_What is expected_
Across all the entries below, count each line that holds "button" and report the figure only.

[Stored data entries]
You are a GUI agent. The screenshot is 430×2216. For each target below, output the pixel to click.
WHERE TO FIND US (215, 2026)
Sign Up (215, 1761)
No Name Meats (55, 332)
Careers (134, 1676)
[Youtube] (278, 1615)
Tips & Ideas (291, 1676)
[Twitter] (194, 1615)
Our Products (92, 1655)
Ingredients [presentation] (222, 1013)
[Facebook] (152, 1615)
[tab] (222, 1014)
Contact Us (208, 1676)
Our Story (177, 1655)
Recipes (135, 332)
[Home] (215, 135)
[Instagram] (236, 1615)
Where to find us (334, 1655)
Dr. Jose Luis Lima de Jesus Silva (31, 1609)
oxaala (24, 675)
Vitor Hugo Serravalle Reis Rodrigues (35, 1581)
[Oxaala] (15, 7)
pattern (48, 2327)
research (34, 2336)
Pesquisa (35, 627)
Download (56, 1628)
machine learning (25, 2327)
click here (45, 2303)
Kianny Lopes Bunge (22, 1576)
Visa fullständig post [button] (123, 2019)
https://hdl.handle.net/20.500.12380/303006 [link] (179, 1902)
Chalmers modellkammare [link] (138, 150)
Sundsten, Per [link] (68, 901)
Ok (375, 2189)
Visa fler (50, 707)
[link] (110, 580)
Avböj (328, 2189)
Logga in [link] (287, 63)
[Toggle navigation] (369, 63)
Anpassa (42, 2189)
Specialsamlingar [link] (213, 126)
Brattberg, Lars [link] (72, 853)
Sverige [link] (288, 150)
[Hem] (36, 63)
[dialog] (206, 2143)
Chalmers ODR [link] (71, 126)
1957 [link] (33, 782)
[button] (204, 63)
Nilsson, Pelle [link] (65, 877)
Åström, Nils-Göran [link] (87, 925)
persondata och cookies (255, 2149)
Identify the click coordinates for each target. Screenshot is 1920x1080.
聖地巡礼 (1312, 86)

_Answer to the exercise_
2